Sep 30, 2008
Lie down somewhere where you are unobstructed (like the back of a couch squishing your arm to your body).
On your back, totally relax all of your muscles. Let your arms and legs sink into the surface beneath them.
Close your eyes and concentrate on your breathing. Regulate it with slow breaths in through your nose and hold for a second, then slowly exhale out of your mouth.
Listen to your "mind chatter" for a moment. Are there a billion things running around in there?
One by one, let your thoughts go. Tell yourself you can take up those thoughts later on.
Try to clear your mind, especially of negative "mind chatter" and concentrate on your breathing.
Bring up a thought that makes you feel relaxed, like floating on a lake on a warm summer's day with the sun beating down on you, a gentle breeze blowing across you.
Think to yourself that you are perfectly calm and relaxed, totally healthy and happy.

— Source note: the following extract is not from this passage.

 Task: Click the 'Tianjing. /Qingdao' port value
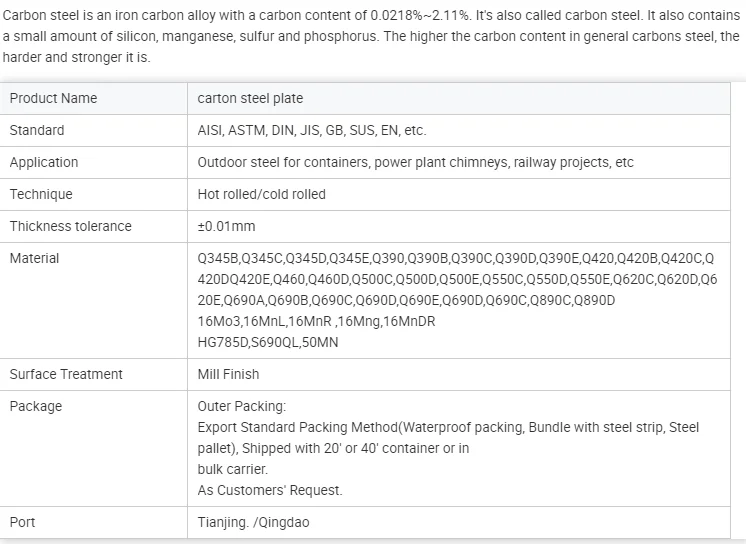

Let your "mind chatter" focus on those thoughts and nothing else.
Continue the slow breathing... in through the nose, out through the mouth.
It is hard to relax with "mind chatter". If your thoughts are racing in 100 directions, you can't relax. The key is to calm your thoughts. Your body will follow.

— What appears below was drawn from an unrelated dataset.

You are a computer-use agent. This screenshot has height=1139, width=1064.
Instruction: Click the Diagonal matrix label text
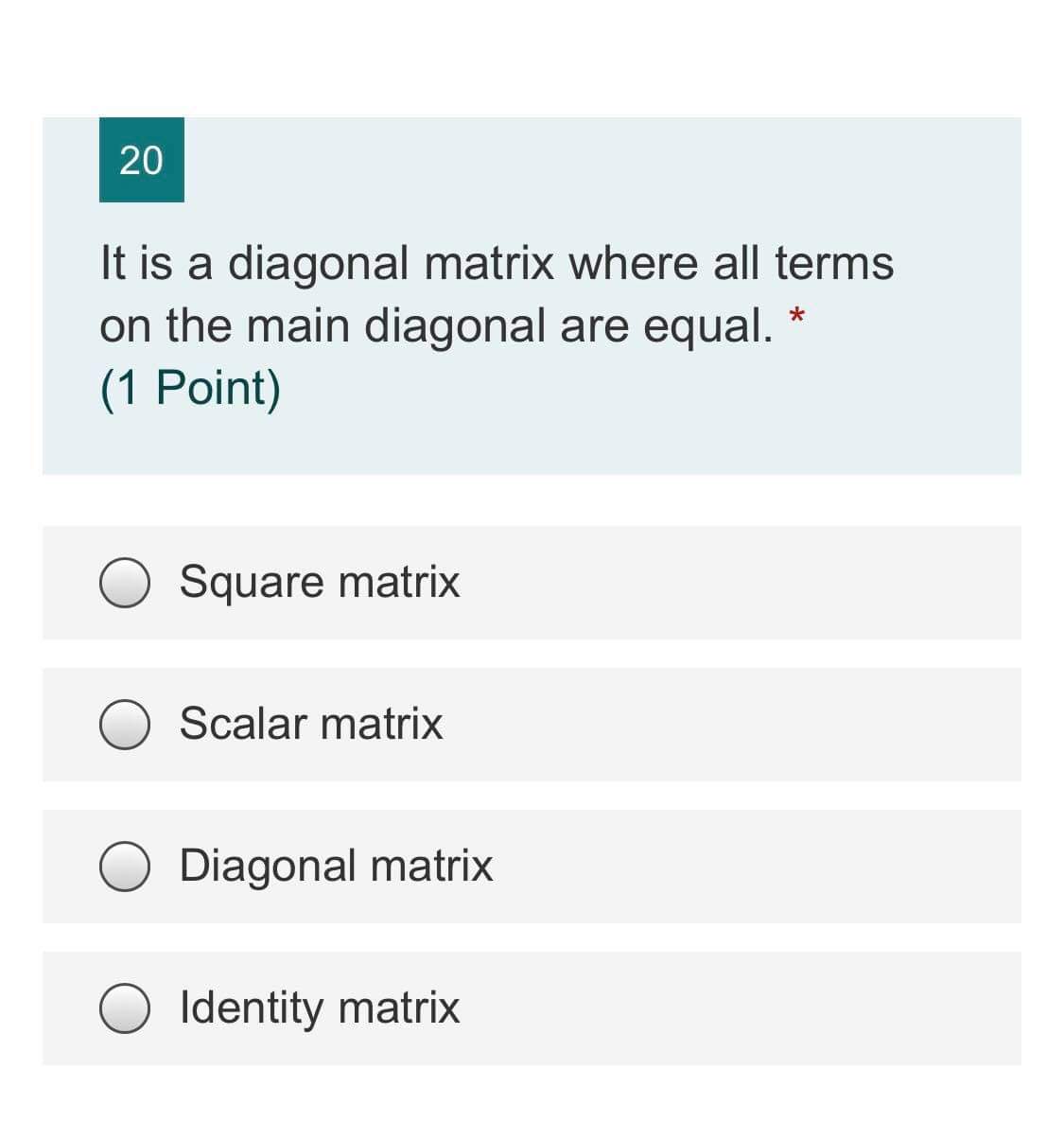pyautogui.click(x=335, y=866)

When in the midst of a busy day, you can still do this. If you are sitting at your desk, take a minute and close your eyes. Do the slow breathing and repeat your thoughts that you are perfectly calm and relaxed. Picture yourself in that place where you were the most calm and relaxed.

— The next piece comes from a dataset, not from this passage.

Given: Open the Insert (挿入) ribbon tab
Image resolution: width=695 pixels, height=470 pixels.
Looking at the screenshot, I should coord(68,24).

If you are having trouble keeping thoughts out of your mind, it may help to count your breaths. By focusing attention on your breathing, you become more aware of your body naturally. This may help it to calm down and settle into a slow rhythm.
If you're tense and all worked up about how this might be yet another failure, it will not work. These things take time and practice. Give yourself the benefit of the doubt and try it for a few days.